Obama Re-Promises To Close Down Guantanamo Bay, Why Not Just Sequester It?
Still open four years after being ordered shut down, with 86 detainees cleared for release but still there


It seems it's a lot easier to slow down air traffic or shut down air shows than to close the military prison at Guantanamo Bay, which Barack Obama first promised to do on the 2008 campaign trail. In a press conference today, the president renewed that promise, blaming Congressional intransigence for his failure to close the prison in the last five years. A hunger strike by much of the prison population (many of whom have been there more than a decade) has apparently brought the issue back to Obama's attention. Congress has hampered some of his efforts, withholding funding for the transfer of inmates, for example. Yet it's the president's signature that makes into law Congress' preferred Guantanamo policy.

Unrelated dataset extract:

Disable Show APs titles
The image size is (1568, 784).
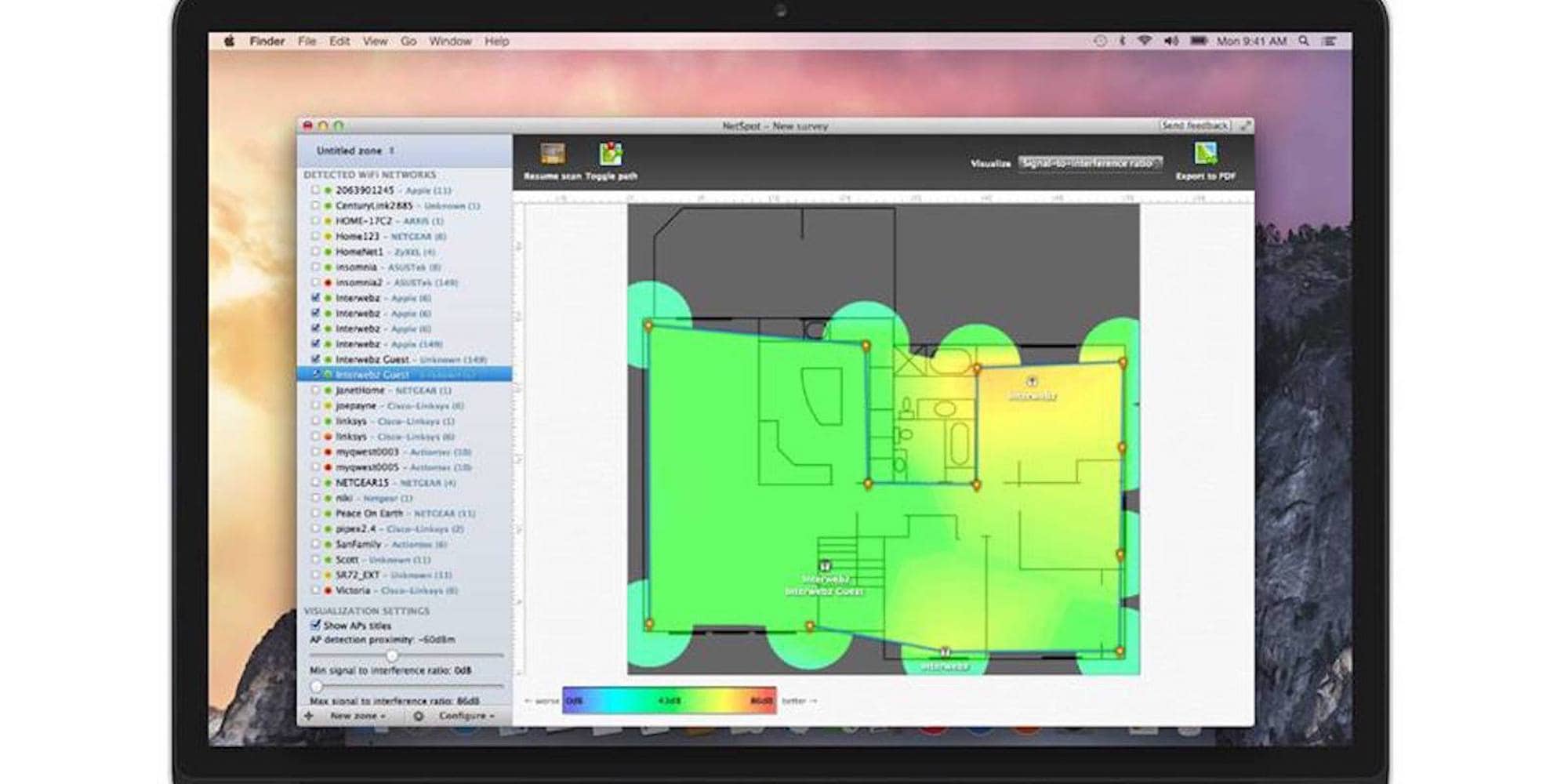click(316, 624)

The Obama Administration last year finally made public a list of prisoners at Guantanamo who were cleared for release. According to the NGO Human Rights First, there are 86 prisoners (out of a total 166 at Gitmo) cleared for release but not yet transferred. Under Obama, 72 have been transferred out of Gitmo; President George W. Bush released more than 500 (out of a prison population that hit a high of 779). Obama suspended transfers to Yemen (where most of the cleared for release detainees are from) in 2010 after a failed underwear bomb plot by a Nigerian national, tied to Al-Qaeda in the Arab Peninsula (Yemen).
The ACLU, which has been an advocate for closing the prison camp, say they "welcome the president's continued commitment to closing" and offer two steps the president could take immediately: bring Guantanamo's closure policy under the purview of the White House and not the Pentagon, and begin certifying those 86 prisoners cleared for release but still in detention. Something the president hasn't done in the last five years despite the "commitment" the ACLU sees in him on the subject.
Forty six prisoners at Guantanamo bay have been "designated for indefinite detention without charge or trial." Fifteen prisoners are children under the age of 18, and only seven out of the grand total of 779 have been convicted in trial or by military commission.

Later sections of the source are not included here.